Anyone who has been modding for a while, is likely to have bought/considered an Aerocool front panel at least once in the last 5 years. In terms of overall design, Aerocool has focused on combative-looking chassis with a focus toward bigger builds. That changed with the recent Dead Silence chassis. Now the fans that kept it cool & quiet will be available to the public. KitGuru listens to the whispers.
Aerocool’s splash of colour around the Dead Silence chassis range caught a lot of industry observers by surprise.
At least one member of the KitGuru Editorial Team immediately planned a new build around the new case – and UK system builder YOYOTech launched a brand new range with a ‘Splash of colour’.
Don’t think we’ve seen such a movement from nowhere since the BitFenix Prodigy.
The Dead Silence incorporated a series features in a novel way – and seems to have captured the imagination.
One of those innovations was the fan system – which Aerocool will now make available to the public at large.
According to the channel guru driving Aerocool’s UK distribution, Glen Rhodes, “We’re really excited by the launch of Aerocool’s Dead Silence case fan series. It will include both a 140mm and 120 mm axial-fan model”.

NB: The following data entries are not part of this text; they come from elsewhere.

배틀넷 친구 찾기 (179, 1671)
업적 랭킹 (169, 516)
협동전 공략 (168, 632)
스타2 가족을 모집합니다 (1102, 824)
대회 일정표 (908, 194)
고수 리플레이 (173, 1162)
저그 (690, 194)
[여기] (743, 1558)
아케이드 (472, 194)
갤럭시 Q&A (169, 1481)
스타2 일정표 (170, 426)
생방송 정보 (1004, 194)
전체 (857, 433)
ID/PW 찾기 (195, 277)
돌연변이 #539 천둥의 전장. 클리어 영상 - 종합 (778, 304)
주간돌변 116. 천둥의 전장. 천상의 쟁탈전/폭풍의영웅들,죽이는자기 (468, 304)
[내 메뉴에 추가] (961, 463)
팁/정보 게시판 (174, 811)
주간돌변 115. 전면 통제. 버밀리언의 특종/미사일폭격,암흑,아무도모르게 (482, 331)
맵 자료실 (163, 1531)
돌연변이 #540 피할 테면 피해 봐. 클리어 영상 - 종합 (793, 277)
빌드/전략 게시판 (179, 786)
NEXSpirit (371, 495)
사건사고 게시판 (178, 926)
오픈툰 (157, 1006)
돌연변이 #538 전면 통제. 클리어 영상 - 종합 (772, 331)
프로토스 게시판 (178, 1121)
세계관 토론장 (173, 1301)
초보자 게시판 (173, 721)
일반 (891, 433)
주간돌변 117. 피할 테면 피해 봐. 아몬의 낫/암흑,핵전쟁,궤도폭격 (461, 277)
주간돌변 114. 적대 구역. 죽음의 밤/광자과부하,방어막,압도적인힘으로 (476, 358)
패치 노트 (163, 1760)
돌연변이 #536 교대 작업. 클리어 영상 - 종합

“Dead Silence is not simply a name”, said Glen. “It’s the main focus of the newly established products series, which is bringing forth new technology to innovate the cooling market. After an intensive development period, Aerocool Advanced Technologies was able to create an impressive case fan that combines the sturdiness and advantages of plastic with the flexibility and vibration absorption of rubber”.
We were intrigued to hear more from Aerocool’s CEO, Tony Lin, who went deep on the cooling technology “Both 140 and 120 mm Dead Silence case fans are equipped with a high-quality Fluid Dynamic Bearing (FDB), which has an outstanding mean time between failure of 100,000 hours”.
“It includes a high precision rotation design and an anti-shock function”, he said. “The smallest model measures 120 x 120 x 25 mm and spins with 1,200 RPM at 12 Volts, while moving 54.8 CMF (92,9 m3/h) of air – while only generating 15.8 dBA”.
KitGuru regulars will know that anything under 20dBA will be hard to detect in any room and impossible to hear in a regular home/office.
But Tony went further, “It gets even better when used with the 7 Volt adapter that we provide. At that point you still have 36.7 CFM (62.2 M3/h) moving through the fan, but the acoustic performance has dropped to just 12dBA”.
There is a slightly bigger version, at 140mm, which offers 1,000 RPM (64,8 CFM / 109,8 m3/h) at only 14.2 dBA. With this fan, dropping to 7 volts means you get 700 RPM and a noise level of just 10.8 dBA.
KitGuru says: Add in a fan controller and you could drop even further. While we do love major machines that deliver power like super-charged motorcycles, silence definitely has its place and we welcome any company looking to innovate like this.